» Extracted information:
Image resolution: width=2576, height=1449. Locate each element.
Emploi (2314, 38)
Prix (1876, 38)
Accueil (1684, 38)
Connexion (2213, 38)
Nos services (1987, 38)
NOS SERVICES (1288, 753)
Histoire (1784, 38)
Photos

» Task statement: Please copy the data above in its entirety, exactly as written.

» Response to the exercise:
Image resolution: width=2576, height=1449. Locate each element.
Emploi (2314, 38)
Prix (1876, 38)
Accueil (1684, 38)
Connexion (2213, 38)
Nos services (1987, 38)
NOS SERVICES (1288, 753)
Histoire (1784, 38)
Photos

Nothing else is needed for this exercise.